The Financial Planning Association (FPA) has made clear it will not support a compensation scheme of last resort (CSLR) unless it involves all segments of the industry because it does not want to see financial advice become a “proxy for failures across the entire financial services industry.
In a strongly-worded submission to Treasury on Government proposals to implement a CSLR, the FPA stated that “until the regulatory and compensation framework is set to make each provider individually responsible and financially accountable to the end consumer for the provider’s legal and ethical obligations, the FPA is unable to support the introduction of a CSLR”.
It said that although the FPA understood the reasons some stakeholders wanted to introduce such a scheme, it believed further analysis or an inquiry needed to be conducted as to why there are so many unpaid Financial Ombudsman Service (FOS) determinations “before bolting on a costly scheme that does not actually address the underlying reasons as to why there are unpaid determinations”.
The submission pointed to the final St John report which, having examined the need and costs and benefits of a CSLR concluded that it would be counter-productive to do so without first seeking to strengthen existing compensation arrangements.
In doing so, the FPA pointed to “significant limitations in using professional indemnity (PI) insurance as a compensation mechanism including that total funds under a policy might not cover all of the compensation awarded against the insured.

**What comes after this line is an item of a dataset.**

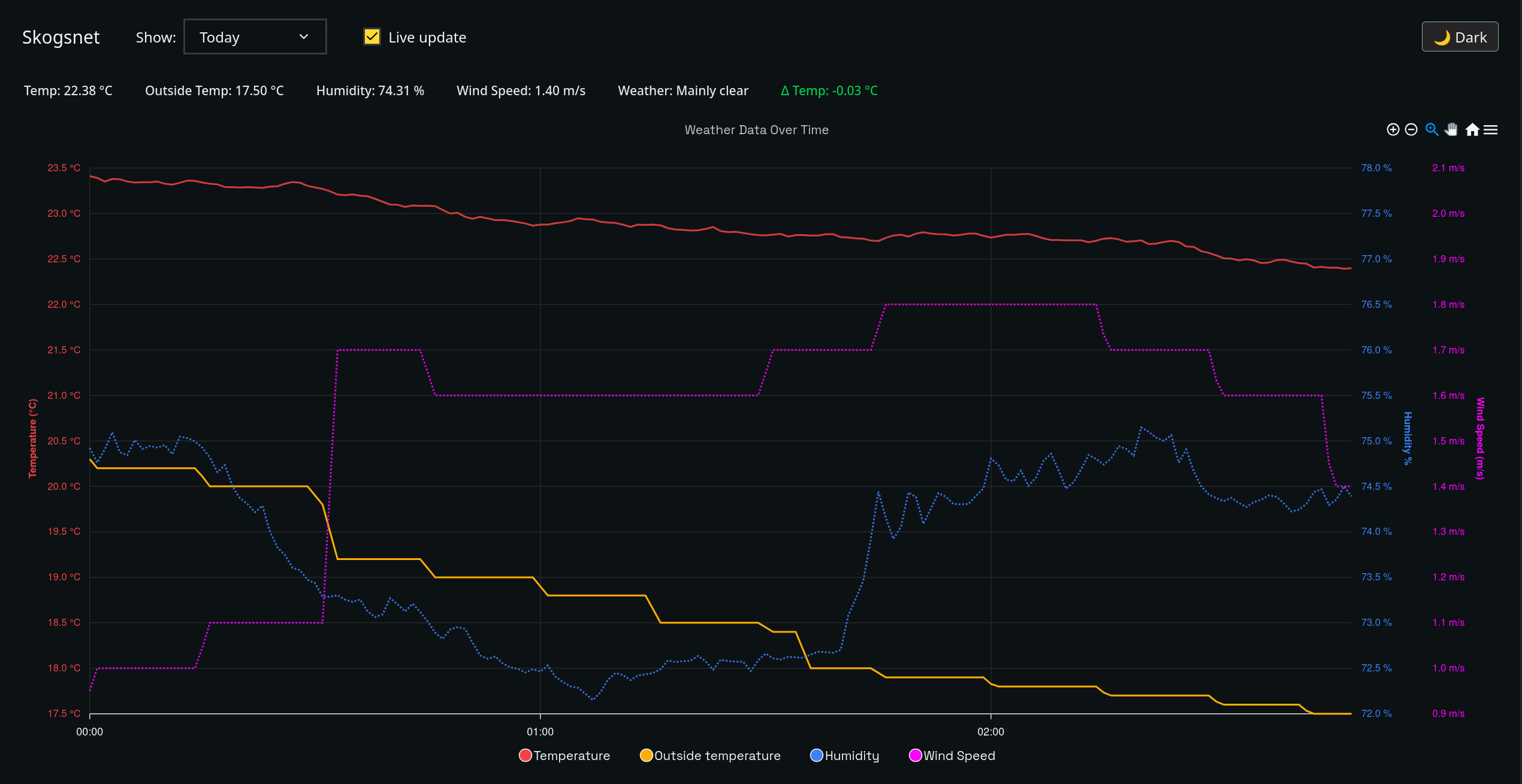The image size is (1522, 784).
Task: Click the Weather: Mainly clear status text
Action: coord(683,90)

However on the broader question of how a CSLR would work, the FPA said that it’s funding should include all financial services participants with costs “distributed appropriately across the sector to ensure the viability of the scheme and not disadvantage any particular group of providers”.
“It should not exclude self-insured entities, product providers, research houses and other providers of services that influence, either directly or indirectly a consumer’s financial decisions,” it said.